GERMAN propaganda is now discoursing on the harsh treatment of Germans by the Poles in order to create an "atmosphere" which recalls the similar agitation made at the time of the Sudeten affair, hoping in this way to convince world-opinion and also to attempt for the last time to persuade France and Great Britain to abandon Poland to her fate.

In order to avoid that, in the game now being played, Germany should reach a point from which she could no longer draw back, one may wonder whether it would not be advisable to make it clear in some form or another that we are not deceived and to try, on our side, to prevent this "atmosphere" from being created. Undoubtedly it would be necessary to act with care so as not to exasperate the leaders of the Reich by reminding them of what they are supposed to know or by arguing with them. But in my view it would be useful to show that our attitude to the Danzig question remains unchanged and to explain objectively why we cannot allow our hearts to be softened by the fate of the German population in Poland (as the German Press invites us to do).

I therefore advise that our wireless stations should broadcast, in an unprovocative manner, the following themes (they are not new, but their very repetition would not fail to have its effect):

(1) To justify her claims on Danzig Germany puts forward the racial argument; why, then, is it occupying Prague?

(2) From an historical point of view Germany maintains that Danzig is "Urdeutsch," that is to say within the homeland of the German people; even if we admitted this, it is still inconceivable that the Reich has finally renounced its claims on a land that was German at a far earlier date and accepts the expulsion of the indigenous population of the Upper Adige.
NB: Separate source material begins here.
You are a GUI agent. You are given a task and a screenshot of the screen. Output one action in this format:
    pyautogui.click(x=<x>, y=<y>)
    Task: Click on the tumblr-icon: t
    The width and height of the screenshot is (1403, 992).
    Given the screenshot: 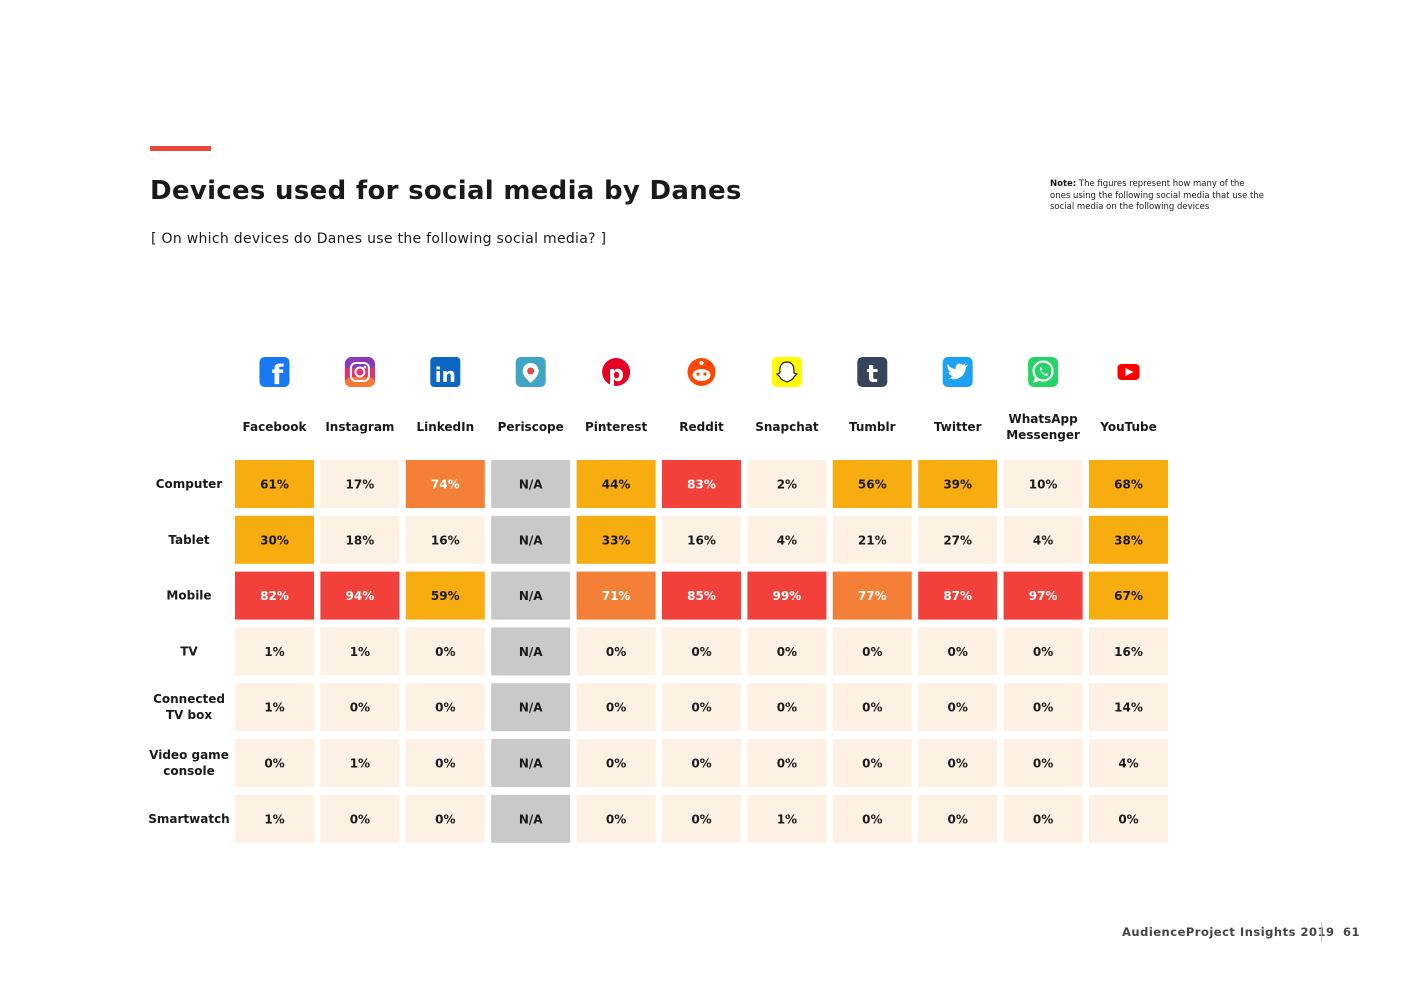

(3) For its own purposes, the German Press makes daily mention of the incidents of which the German minority in Poland is supposed to be a victim; but it would be worth recalling those incidents of which the Polish minority in Germany has been victim; that minority is as large as Germany's minority in Poland (between 700,000 and a million souls); it is deprived of its essential liberties; recently several Polish schools have been closed. While the treatment undergone by Germans abroad distresses deeply the German Reich, it remains entirely silent about the regime which it imposes in the "Protectorate" of Bohemia and Moravia, whence it expels journalists and where it will allow no eye-witnesses.